Should I give you a list or should I leave it to you? Is 12 the right number? How about some arctic-alpines, maybe purple saxifrage, maybe the Snowdon lily or rose root? How about some woodland species that you might see on the hill like wood sorrel, wood anemones or common cow wheat? It could be the heathers, gorse or maybe a tree or two. Are you interested in the mosses, lichens or fungi? There is so much information about these knocking around that you will need to think about what is achievable, give it a whirl, pick a number and make a list; expand your knowledge.




5. Be able to explain how land use over time has contributed to how the uplands look the way they do and how this may continue to change including some of the choices currently being discussed.

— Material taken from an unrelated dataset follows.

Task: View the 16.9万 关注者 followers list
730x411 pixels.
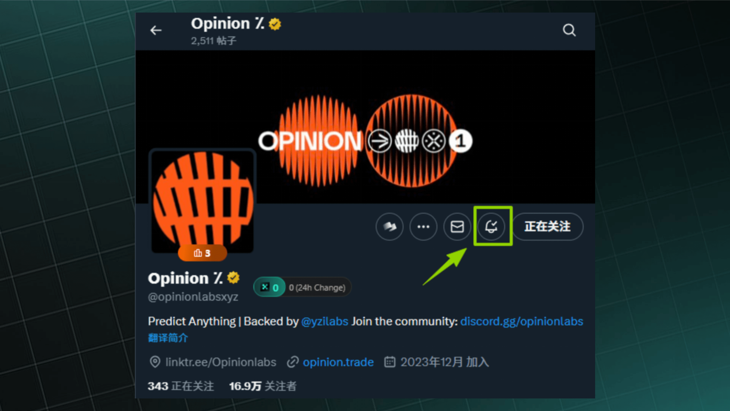Action: pyautogui.click(x=263, y=386)
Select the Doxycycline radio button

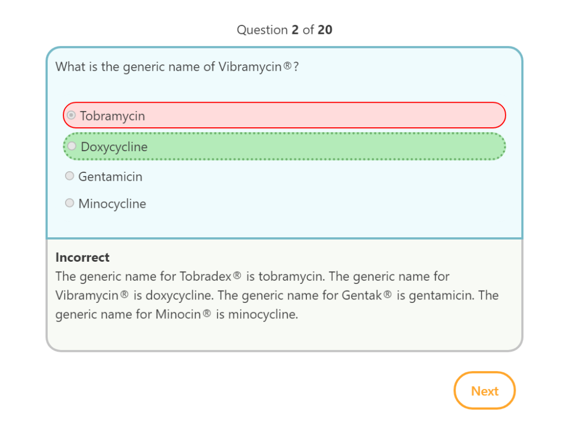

In many ways this is the real nub of the matter, this is the real need to know. We need to understand that however our hills look now, this is not how they have always looked. Many of them were wooded to a considerable height. In England and Wales this means deciduous woodland with oak then birch, alder and aspen rising up the hillsides. In Scotland a woodland dominated by Scots Pine would have crept further up the hills than it might today. There were openings, there were pastures, large herbivores were indigenous and would have maintained woodland clearings. The tops were often too exposed for vegetation to grow to any height but, by the same token this provided space for travel and places to live at times when the climate was a little more benign than it is today. We see a patch work of heather, neatly manicured with strips of ageing heather, strips of young heather, shoots all carefully managed to provide for grouse. This is not a natural landscape. We see stands of imported pine trees, artificially created reservoirs and we have to keep out of some areas due to military exercises. But the biggest impact is that of grazing sheep. Miles and miles of our uplands are denuded of any interesting botanical diversity by years of over grazing, encouraged by Government and European subsidies. This sterile upland is ‘sold’ to us as wild, natural beauty. It is not, and we are only just beginning to evaluate it and look at ways of improving it. On the news is the way we subsidise our farmers; is it to solely to produce food or is it to manage the environment for wildlife and nature, and if between, where between?